(Stored records)
Start of Block
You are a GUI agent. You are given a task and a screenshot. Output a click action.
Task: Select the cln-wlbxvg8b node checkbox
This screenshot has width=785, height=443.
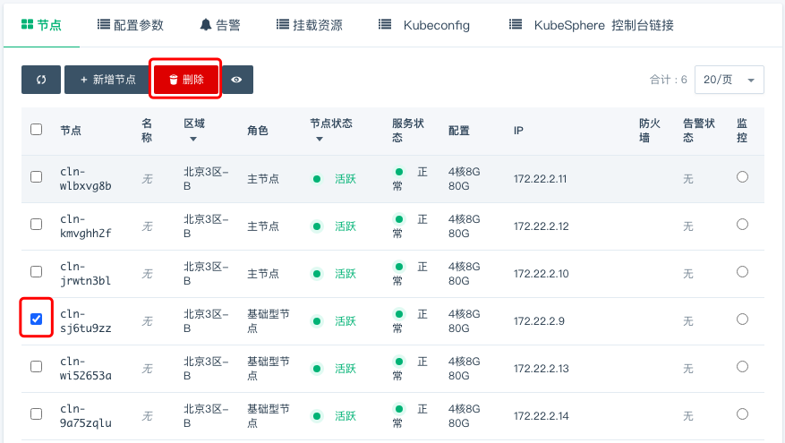click(x=37, y=176)
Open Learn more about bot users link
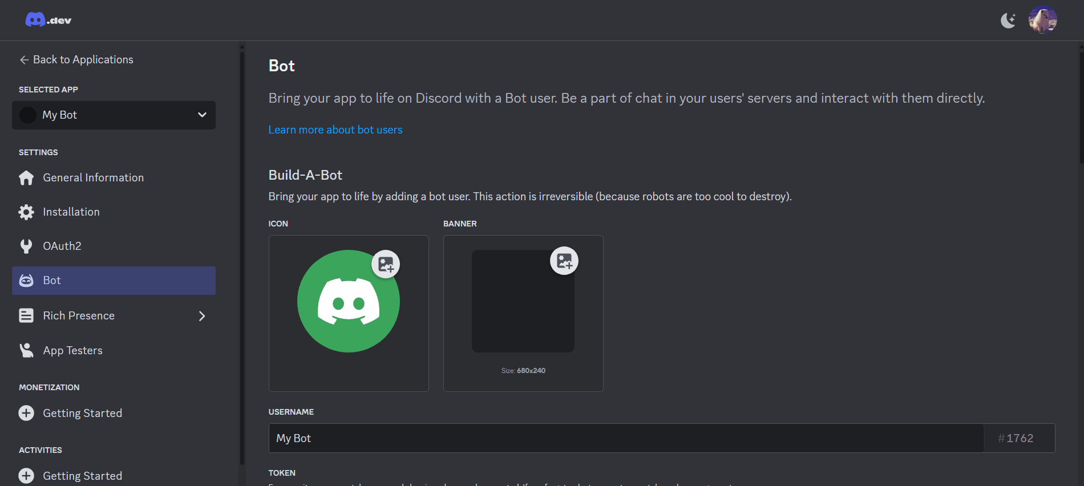 tap(335, 129)
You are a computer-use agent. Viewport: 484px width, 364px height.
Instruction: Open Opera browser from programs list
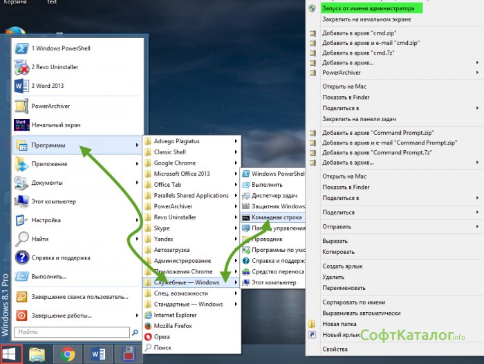(x=162, y=336)
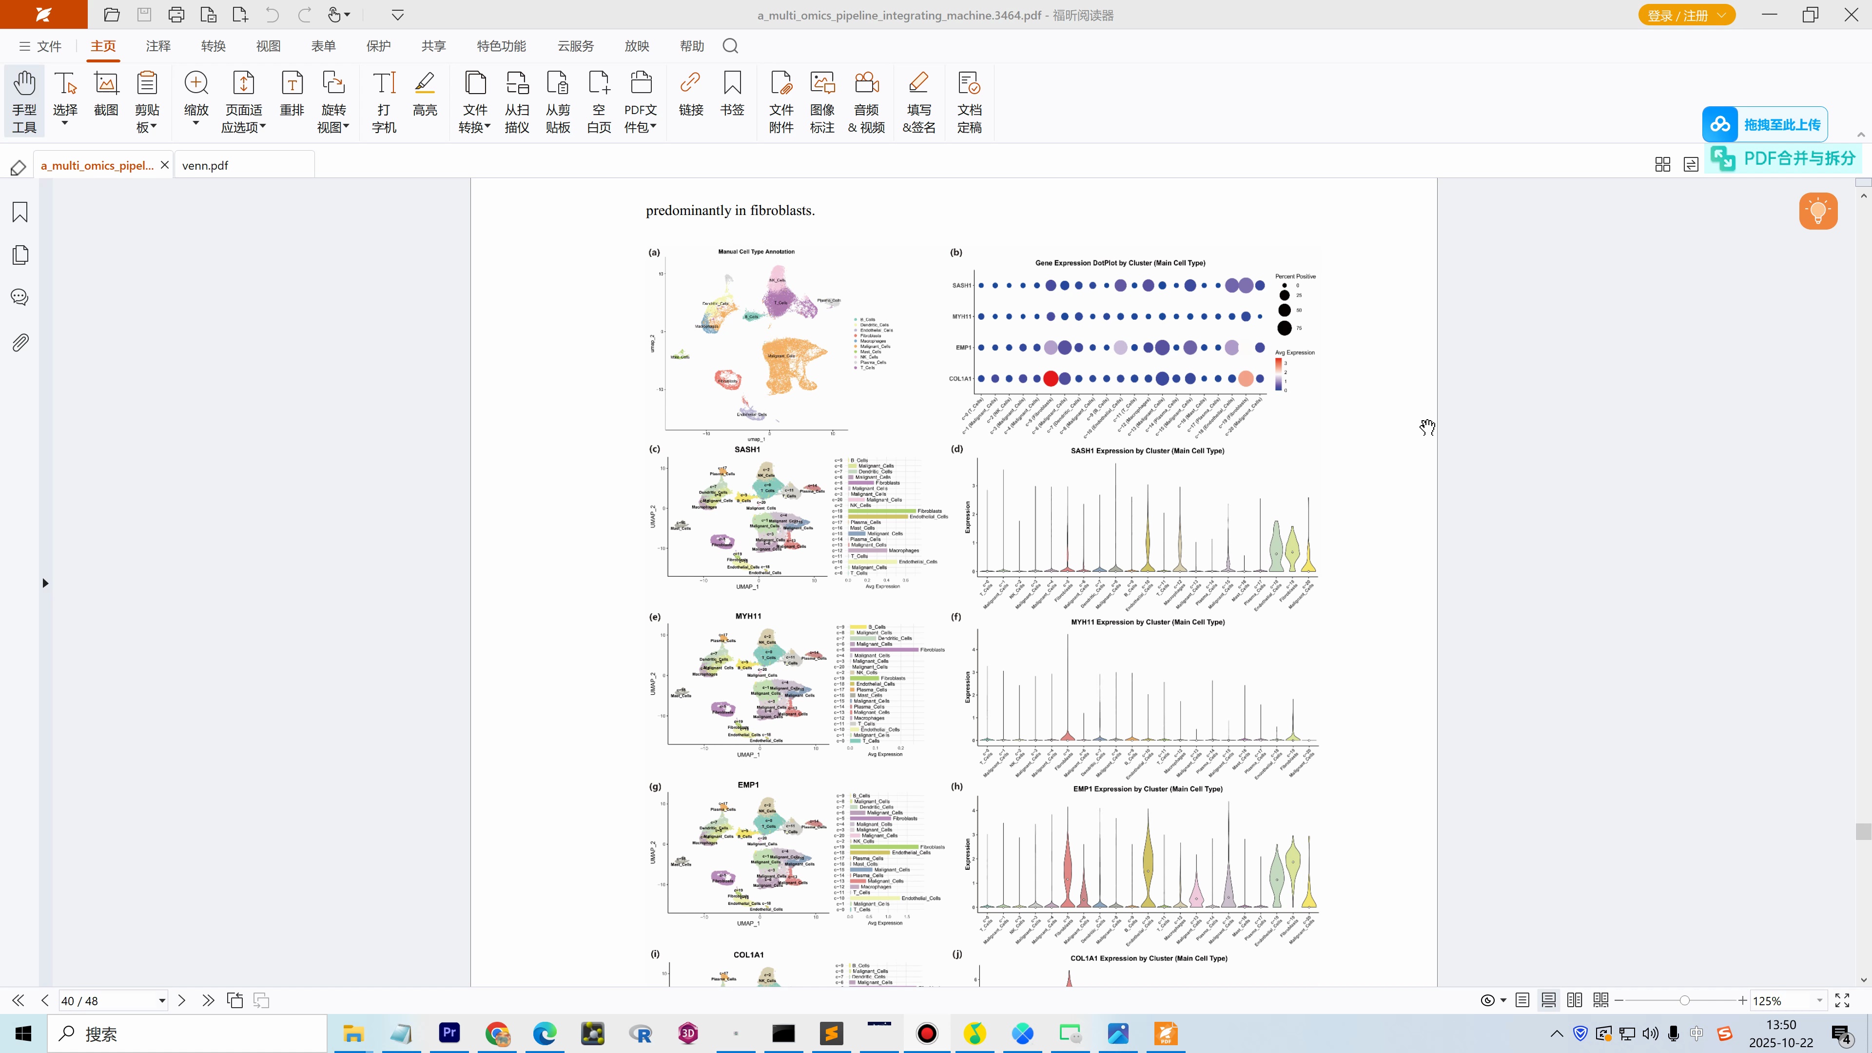
Task: Open the comments panel in left sidebar
Action: [20, 297]
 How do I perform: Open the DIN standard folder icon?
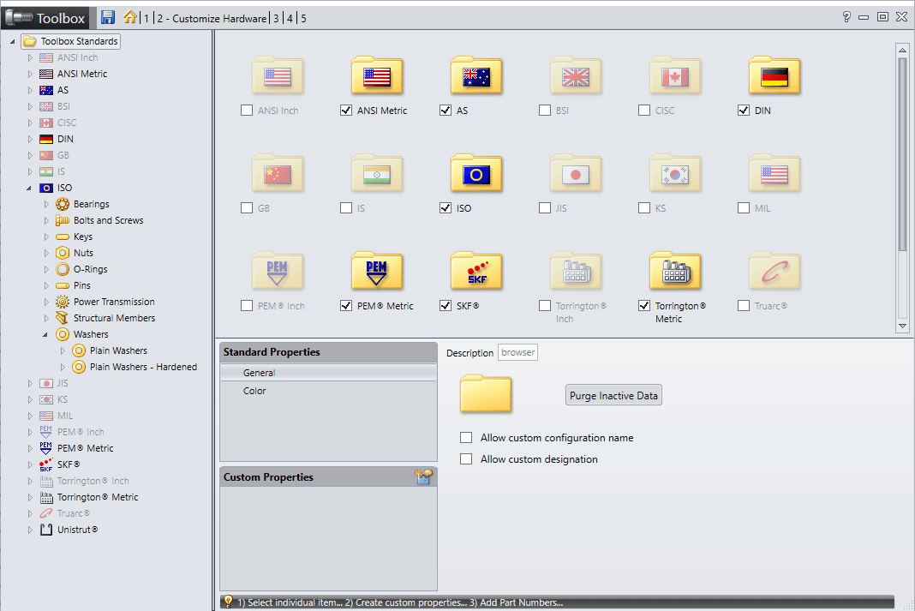(774, 77)
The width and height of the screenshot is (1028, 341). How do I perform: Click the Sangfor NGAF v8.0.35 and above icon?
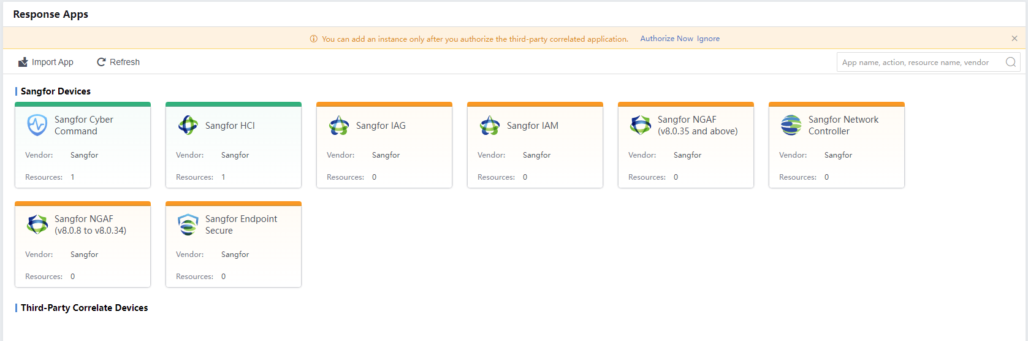click(x=641, y=125)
End of Block
#### ACTION ITEM:
Going through the entries above, tally every line that contains the string "agent", then state only the total.

#### YOUR RESPONSE:
2